27th Ordinary Sunday, Year C, 02.10.2022

 Habakkuk 1:2-3; 2:2-4 / 2 Tim 1:6-8, 13-14 / Luke 17:5-10

At Mass, the letter “I” is used only a few times. At the Penitential Rite, it is at the “I confess”. At the Communion Rite, it is at the “I am not worthy”. And at the Creed, it is at the “I believe”. 

The letter “I” is a singular, first-person pronoun. We use “I” when we want to talk about ourselves, about what we do, and how we feel. 

So, to say “I believe”, it points to a commitment and a conviction. But to say “I believe in God” is not just a personal commitment or conviction. 

To believe in God requires faith, and faith is a gift from God. It is with the gift of faith that we can believe in God, and we respond with faith to the call of God to be His People. 

So, to be a Christian means that we have a love relationship with God through Jesus Christ. 

God does not treat us as lowly servants that He can use to do some thankless work, or to make us fear Him because He will punish wrongdoers. 

Rather, God calls us to be His children, He wants to love us, so that we can love Him in return and to serve Him with love. 

It takes faith to do all that with love. So, it can be said that with faith, we will be able to love God and to love others. 

Faith can be as small as a mustard seed, but the love can be so powerful that we can tell the mulberry tree to be uprooted and be planted in the sea and it will do so. 

But faith and love need not be so dramatic and spectacular. 

In the 1st reading, the prophet Habakkuk cried out to God even though his faith was eroding.

What Habakkuk saw around him was despair and distress. There was oppression and injustice, there was outrage and violence, and God doesn't seem to be doing anything about it. 
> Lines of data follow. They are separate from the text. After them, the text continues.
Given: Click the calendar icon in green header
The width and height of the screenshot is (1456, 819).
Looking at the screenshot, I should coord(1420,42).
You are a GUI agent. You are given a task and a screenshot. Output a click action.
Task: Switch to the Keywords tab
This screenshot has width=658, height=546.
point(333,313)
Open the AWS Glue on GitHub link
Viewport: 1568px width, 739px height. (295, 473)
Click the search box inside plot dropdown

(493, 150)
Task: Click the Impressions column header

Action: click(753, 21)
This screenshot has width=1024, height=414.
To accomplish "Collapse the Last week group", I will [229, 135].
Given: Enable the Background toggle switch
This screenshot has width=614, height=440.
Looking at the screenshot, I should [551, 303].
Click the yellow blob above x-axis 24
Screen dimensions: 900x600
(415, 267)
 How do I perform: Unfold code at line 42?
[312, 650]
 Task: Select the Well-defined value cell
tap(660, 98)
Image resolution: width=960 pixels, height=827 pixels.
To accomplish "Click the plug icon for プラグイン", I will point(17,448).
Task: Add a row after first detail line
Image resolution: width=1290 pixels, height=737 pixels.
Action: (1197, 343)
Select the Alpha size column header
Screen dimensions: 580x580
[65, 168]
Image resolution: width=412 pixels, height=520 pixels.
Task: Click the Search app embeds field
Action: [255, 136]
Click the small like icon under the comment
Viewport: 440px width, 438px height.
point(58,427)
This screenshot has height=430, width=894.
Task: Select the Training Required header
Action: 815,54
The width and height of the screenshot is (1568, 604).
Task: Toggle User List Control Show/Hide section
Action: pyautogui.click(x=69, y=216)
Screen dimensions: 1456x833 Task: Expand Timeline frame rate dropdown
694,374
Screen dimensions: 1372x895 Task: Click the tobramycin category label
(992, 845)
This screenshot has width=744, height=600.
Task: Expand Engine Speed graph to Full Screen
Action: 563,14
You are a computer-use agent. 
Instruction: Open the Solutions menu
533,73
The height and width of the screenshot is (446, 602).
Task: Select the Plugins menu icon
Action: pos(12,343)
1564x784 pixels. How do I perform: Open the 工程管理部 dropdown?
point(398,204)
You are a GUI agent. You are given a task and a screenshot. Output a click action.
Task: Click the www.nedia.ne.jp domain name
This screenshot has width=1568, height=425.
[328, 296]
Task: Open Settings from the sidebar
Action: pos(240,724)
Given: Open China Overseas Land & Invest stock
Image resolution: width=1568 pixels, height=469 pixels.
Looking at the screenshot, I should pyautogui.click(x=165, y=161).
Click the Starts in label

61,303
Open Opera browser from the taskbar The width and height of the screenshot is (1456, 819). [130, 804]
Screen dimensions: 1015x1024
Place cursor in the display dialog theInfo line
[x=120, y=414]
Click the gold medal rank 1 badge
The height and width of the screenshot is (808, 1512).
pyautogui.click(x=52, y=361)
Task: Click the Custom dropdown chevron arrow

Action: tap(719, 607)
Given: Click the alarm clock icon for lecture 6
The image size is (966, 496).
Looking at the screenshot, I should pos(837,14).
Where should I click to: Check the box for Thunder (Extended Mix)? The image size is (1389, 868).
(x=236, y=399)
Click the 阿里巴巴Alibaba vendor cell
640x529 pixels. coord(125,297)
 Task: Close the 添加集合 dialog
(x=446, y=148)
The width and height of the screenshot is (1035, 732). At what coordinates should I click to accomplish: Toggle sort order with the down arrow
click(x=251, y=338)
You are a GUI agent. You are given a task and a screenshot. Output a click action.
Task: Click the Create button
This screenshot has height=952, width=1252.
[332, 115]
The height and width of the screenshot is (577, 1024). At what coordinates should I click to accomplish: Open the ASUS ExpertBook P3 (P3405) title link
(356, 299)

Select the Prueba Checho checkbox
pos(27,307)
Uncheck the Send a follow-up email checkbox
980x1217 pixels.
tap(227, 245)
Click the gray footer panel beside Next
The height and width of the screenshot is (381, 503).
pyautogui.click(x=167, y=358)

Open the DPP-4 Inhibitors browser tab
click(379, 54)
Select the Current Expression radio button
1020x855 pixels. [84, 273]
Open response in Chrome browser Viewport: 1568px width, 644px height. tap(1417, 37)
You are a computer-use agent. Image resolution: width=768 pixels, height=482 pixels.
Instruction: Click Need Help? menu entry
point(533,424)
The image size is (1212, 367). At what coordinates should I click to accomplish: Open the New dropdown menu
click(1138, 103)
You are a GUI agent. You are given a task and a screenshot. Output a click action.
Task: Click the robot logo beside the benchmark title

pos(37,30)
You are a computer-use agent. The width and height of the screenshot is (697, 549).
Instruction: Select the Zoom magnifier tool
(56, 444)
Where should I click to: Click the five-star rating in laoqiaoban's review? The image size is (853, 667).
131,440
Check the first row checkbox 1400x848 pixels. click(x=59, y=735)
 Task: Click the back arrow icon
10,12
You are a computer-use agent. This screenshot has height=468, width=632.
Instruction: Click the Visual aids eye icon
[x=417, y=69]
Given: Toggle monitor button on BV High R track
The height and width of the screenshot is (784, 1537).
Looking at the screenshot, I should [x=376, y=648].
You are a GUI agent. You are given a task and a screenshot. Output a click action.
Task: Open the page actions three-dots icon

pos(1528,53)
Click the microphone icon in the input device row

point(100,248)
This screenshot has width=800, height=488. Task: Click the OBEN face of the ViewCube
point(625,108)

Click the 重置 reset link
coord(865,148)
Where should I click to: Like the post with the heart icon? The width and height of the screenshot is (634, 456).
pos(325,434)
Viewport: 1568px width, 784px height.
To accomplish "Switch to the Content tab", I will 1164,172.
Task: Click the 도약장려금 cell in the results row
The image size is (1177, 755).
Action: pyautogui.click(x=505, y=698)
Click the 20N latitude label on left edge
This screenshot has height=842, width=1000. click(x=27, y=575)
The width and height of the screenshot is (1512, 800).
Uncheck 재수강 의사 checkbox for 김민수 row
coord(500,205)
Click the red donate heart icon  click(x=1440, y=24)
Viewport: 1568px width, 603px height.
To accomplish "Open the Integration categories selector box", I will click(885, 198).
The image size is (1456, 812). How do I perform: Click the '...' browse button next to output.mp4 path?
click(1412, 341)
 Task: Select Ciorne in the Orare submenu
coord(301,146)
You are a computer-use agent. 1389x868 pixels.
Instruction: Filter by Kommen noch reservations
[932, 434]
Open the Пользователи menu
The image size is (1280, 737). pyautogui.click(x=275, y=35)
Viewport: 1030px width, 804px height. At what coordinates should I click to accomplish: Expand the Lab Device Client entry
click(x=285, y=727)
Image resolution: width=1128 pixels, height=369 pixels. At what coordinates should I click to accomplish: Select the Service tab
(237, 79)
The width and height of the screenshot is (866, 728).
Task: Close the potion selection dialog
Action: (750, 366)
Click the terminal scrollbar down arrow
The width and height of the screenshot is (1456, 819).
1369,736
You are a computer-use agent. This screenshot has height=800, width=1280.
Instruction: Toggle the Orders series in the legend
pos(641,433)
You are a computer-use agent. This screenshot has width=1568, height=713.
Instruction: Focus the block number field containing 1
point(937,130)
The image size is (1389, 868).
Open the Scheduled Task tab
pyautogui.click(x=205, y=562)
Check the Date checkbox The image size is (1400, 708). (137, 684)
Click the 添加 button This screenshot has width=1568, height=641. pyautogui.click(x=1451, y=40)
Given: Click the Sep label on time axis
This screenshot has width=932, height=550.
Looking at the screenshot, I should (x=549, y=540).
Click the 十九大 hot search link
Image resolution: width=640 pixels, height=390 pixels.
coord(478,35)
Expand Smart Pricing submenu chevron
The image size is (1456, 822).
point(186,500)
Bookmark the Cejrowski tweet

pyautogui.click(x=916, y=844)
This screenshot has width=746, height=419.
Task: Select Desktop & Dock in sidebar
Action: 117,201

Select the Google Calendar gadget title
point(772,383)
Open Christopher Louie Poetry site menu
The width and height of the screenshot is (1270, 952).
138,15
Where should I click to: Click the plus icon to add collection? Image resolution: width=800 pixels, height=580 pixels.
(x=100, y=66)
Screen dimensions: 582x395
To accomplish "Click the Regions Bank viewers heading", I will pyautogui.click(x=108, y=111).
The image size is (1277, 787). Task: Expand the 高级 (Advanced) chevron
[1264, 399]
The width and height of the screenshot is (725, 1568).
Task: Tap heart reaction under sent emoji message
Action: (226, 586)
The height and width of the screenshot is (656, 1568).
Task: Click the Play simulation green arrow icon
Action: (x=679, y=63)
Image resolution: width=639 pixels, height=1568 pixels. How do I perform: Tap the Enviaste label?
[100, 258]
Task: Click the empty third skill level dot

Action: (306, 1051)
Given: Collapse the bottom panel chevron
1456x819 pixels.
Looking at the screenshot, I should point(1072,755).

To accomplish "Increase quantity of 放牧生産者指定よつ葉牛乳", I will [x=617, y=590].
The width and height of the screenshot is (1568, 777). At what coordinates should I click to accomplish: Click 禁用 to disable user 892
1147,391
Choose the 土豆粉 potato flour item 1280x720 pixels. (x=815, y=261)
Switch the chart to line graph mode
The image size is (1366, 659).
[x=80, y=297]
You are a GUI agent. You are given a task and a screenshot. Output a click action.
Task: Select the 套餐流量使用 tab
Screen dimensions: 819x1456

But Habakkuk’s faith was restored when God answered and even told him to write down the vision. 

What restored Habakkuk’s faith is that God's promises are eager for its own fulfilment, and it does not deceive. It may come slowly, but come it will without fail. 

All that can be summed up by that last line of the 1st reading when God said this: The upright man will live by his faithfulness. 

So yes, we are given the faith to believe in God, to believe that God is good, God is love, that God is kind and compassionate. 

If we believe that God is all that, then with our mustard seed of faith, we will want to believe that people can be like God.

A story goes that a mother gave her little daughter two apples. Then, she asked the girl to give her one of the apples. She thought that if the girl gave her the smaller one, then she would teach the girl to be generous and respectful to elders.

To her shock and disappointment, the girl quickly took a bite of the bigger apple and just as the mother thought she was going to give her the smaller apple, the girl took a bite of the smaller apple too.

The mother was very sad that her daughter was selfish and cared only for herself. 

Then the girl stretched out her hand, gave an apple to her mother and said: Mummy, you eat this apple, this apple is sweeter!

The mother was ashamed that she didn’t believe in the goodness of her daughter.

Yes, we ask the Lord to increase our faith so that we can believe in the goodness of the Lord. 

And let us ask the Lord to increase our faith so that we can also believe in the goodness of people. 

May the Lord increase our faith, so that our love will also increase. 

When we are able to see the goodness of the Lord in the people and everything around us, then God's blessings will also increase upon us, and upon our mustard seed of faith.